Tuesday, March 1, 2011

Nowhere to be

Is meditation boring? That question was asked by today's InnerNet Weekly email. In response, American guru and spiritual teacher, Andrew Cohen, had this response:
In order for the experience of meditation to be endlessly fascinating and infinitely compelling, you have to be interested in 'nothing.' Day in and day out, we are constantly pre-occupied with one thing or another, always busy with 'something.' But if you want to experience profound meditation, and a depth that liberates, the objective of your attention must be nothing--absolutely nothing whatsoever.
Cohen suggests that the meditator imagine sitting in a dark movie theatre waiting for a film to start. Instead of waiting, writes Cohen, imagine that you become passionately interested in the darkness and nothingness.
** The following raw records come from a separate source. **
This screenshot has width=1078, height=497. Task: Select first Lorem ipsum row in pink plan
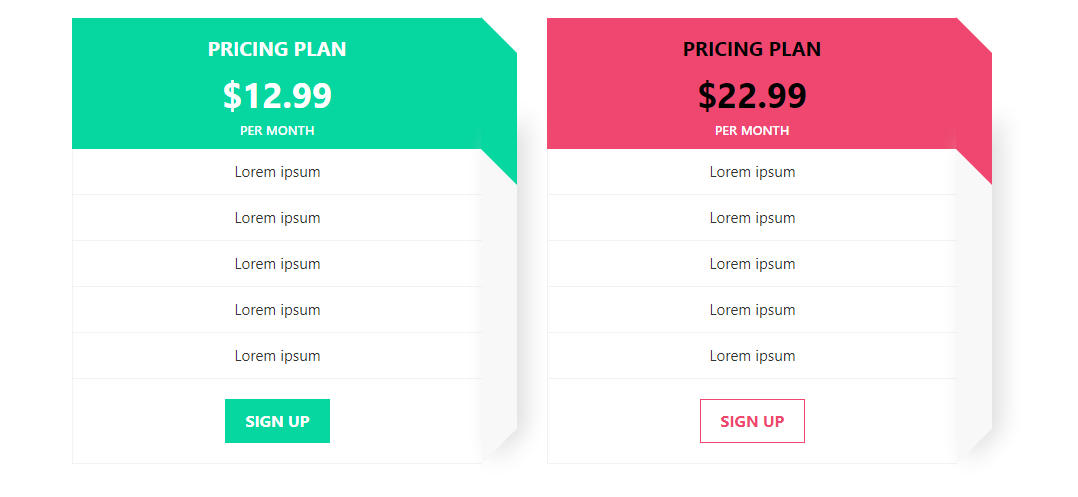click(x=752, y=172)
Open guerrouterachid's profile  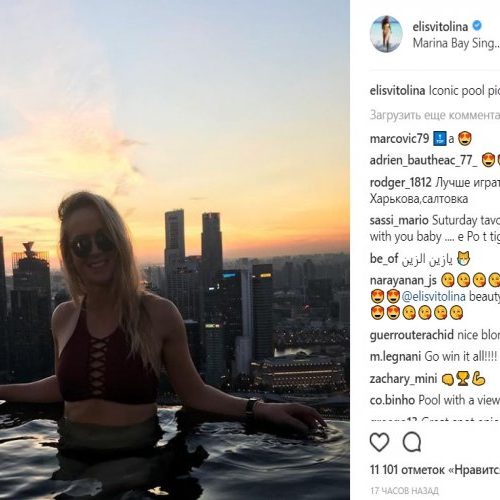[x=412, y=335]
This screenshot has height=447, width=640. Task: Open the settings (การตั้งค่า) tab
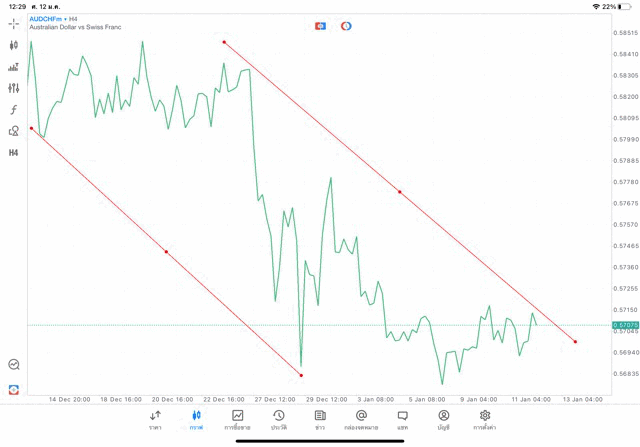coord(485,419)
There is, he continues, 'something' in the nothingness that once discovered is infinitely compelling, and absolutely absorbing.... Once you truly become interested in the darkness, you wouldn't want the movie to start. You might actually be disappointed when it started, because it would take you away from your meditation.

I see parallels with T'ai Chi Chih moving meditation. There are days when my practice is so all-encompassing that I need do nothing more than stay in the softness of the present moment: shifting weight, leading with t'an t'ien, keeping my attention in the soles of my feet.

Lately, of course, like many others I've been busy, distracted, and overwhelmed. Though I know the value of staying attuned to the moment, I'm too geared up, too on alert, too high speed to allow myself to slow, breathe, relax, wait.

During tonight's TCC practice I began to deaccelerate. I applied the brakes, movement after movement, breath upon breath. By the conclusion of my half-hour practice I was just beginning to journey beyond the boundaries of my day-to-day existence and relax into a greater emptiness. Tomorrow I'll return to this location. And the next day. And the next. Each day a continuation of the ever-present jouney. Each day a new beginning. Each day, each moment carrying me into the mystery of nothingness. With no-thing to do.